Step 13: (Optional) Deploy your DAG to Astro

Astro supports CI/CD with GitHub Actions. You can use GitHub Actions to deploy your DAG to Astro automatically when you commit changes to your DAG from within the Cloud IDE to a branch that is configured for CI/CD.

  1. Follow the steps in the Astro documentation on setting up a GitHub Actions workflow for your cloud-ide-branch branch.

  2. Make a small change to your code, such as adding a comment in the train_model cell and commit the change. This second commit will trigger GitHub Actions again.

If GitHub Actions is already configured for your chosen branch and repository the new DAG will be deployed automatically with the first commit. Note that you might need to adjust your Astro Runtime version and the versions of your dependencies in your requirements.txt file to match the versions you are using in your Deployment, as well as adding the relevant provider package for the database you chose.


Note that if you used the In-memory SQL connection in your Astro Cloud IDE project, you will have to change your pipeline to use a database connection in order to be able to run your DAG on Astro.
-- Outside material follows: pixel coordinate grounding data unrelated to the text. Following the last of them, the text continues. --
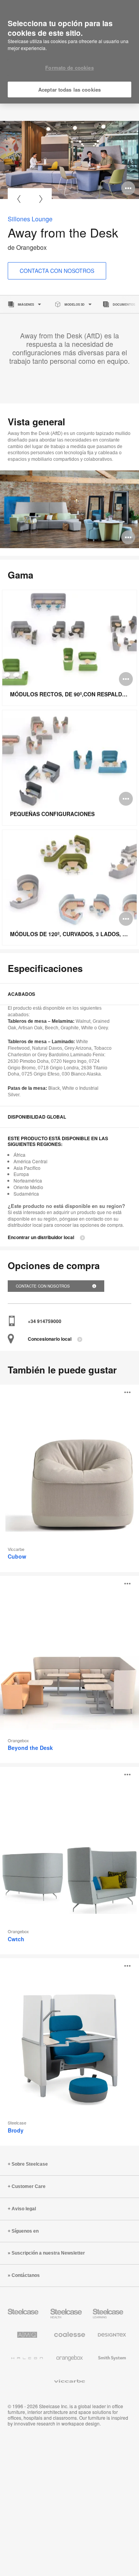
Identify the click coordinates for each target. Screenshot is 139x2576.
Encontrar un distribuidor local (41, 1237)
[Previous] (19, 199)
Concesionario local (49, 1339)
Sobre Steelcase (30, 2164)
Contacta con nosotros (57, 270)
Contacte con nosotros (43, 1286)
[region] (69, 52)
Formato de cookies (69, 67)
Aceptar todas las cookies (69, 89)
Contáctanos (26, 2275)
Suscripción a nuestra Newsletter (48, 2253)
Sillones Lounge (30, 218)
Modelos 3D (74, 304)
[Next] (41, 199)
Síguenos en (25, 2231)
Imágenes (26, 304)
See Step 3 for instructions on how to configure a connection in the Astro Cloud IDE.

Step 14: (Optional) Run your DAG on Astro

  1. In the Astro UI, open your Deployment.

  2. Click Open Airflow.

  3. In the Airflow UI, configure a connection with the same values as your connection in the Astro Cloud IDE. See Manage connections in Apache Airflow.

  4. Go to DAGs and run your DAG by clicking the play button.

    Screenshot of the Airflow UI of an Astro deployment showing a successful run of the DAG.


Click the Open in Cloud IDE Owner tag to open the DAG in the Astro Cloud IDE.


You now know how to use the Astro Cloud IDE to write a simple ML pipeline! More specifically, you can now:

  • Create a new Astro Cloud IDE project and pipeline.
  • Use a SQL cell to query and transform tables in a database.
  • Pass information between SQL and Python cells.
  • Run a simple RandomForestClassifier on a dataset.
  • Commit your pipeline to GitHub.
  • Use GitHub Actions to deploy your new DAG to Astro.